4. Machine d'emballage suivant la revendication 1, 2 ou 3, comprenant deux mâchoires
(132,134) dont une est couplée à des moyens (133) de chauffage du film et dont l'autre
est couplée à un organe d'appui (135), les mâchoires étant reliées auxdits moyens
de poussée (173,174) pour engendrer un déplacement relatif des mâchoires lors d'une
opération de soudage.
5. Machine d'emballage suivant la revendication 4, dans laquelle :
au moins une tige (148,150) est prévue pour permettre aux mâchoires (132,134) de
se déplacer axialement l'une vers l'autre, chaque mâchoire (132,134) est reliée à
une plaque (147,149) et les plaques sont montées de façon tournante sur la tige (148,150),
et
un élément plissé flexible (155,157) est prévu pour isoler une région non stérile
(159a,159b) de la tige par rapport à la zone stérile.
6. Machine d'emballage suivant la revendication 5, dans laquelle :
deux tiges (148,150) sont prévues ;
les moyens de montage tournant des plaques respectives (147,149) sur les tiges
comprennent un manchon de guidage (151a à 151d) couplé à chaque plaque ; et
deux éléments plissés (155,157) sont prévus, chaque élément plissé étant serré
à une de ses extrémités autour d'un manchon de guidage.
7. Machine d'emballage suivant la revendication 6, dans laquelle :
chaque mâchoire est reliée à une plaque (147,149) ; et
lesdits éléments (161,163) qui isolent les moyens de poussée s'étendent d'une paroi
latérale (165,167) à chacune des plaques (147,149).
8. Machine d'emballage suivant la revendication 7, dans laquelle lesdits éléments (161,163)
s'étendant de la paroi latérale aux plaques ont une section transversale de forme
sensiblement rectangulaire.
9. Machine d'emballage suivant l'une quelconque des revendications précédentes, dans
laquelle :
les moyens de poussée comprennent des cylindres pneumatiques (173,174,175,176)
qui font varier indépendamment la pression à laquelle les moyens de thermosoudage
(133,135) soudent la bande de film (12) ; et
lesdits éléments (161,163,181,182,183,184) comprennent des éléments (181,182,183,184)

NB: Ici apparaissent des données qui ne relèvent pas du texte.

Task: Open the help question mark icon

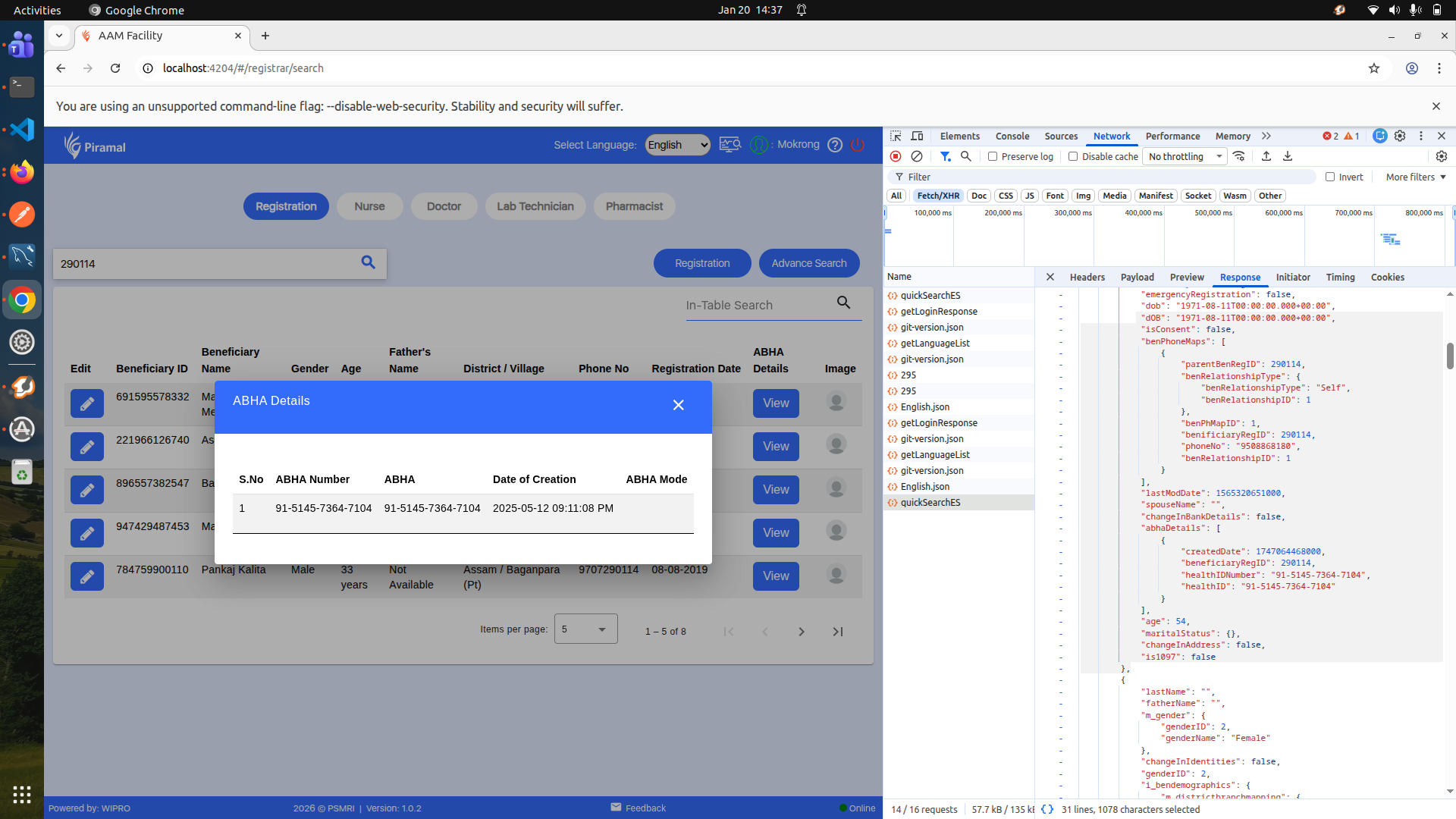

qui obturent des ouvertures (177,178,179,180) pour recevoir de façon étanche les pistons
(173a,174a,175a,176a) des cylindres pneumatiques, afin d'isoler les régions non stériles
des cylindres pneumatiques par rapport à la région stérile.
10. Machine d'emballage suivant l'une quelconque des revendications précédentes, dans
laquelle les dits éléments (161,163,181,182,183,184) sont fabriqués en silicone.
11. Machine d'emballage suivant la revendication 7 ou 8, dans laquelle lesdits éléments
(161,163) sont fixés aux parois latérales (165,167) et aux plaques (147,149) par une
pluralité d'autres plaques (166') recevant chacune au moins une vis (168') qui est
reçue de façon correspondante par la paroi latérale ou les plaques.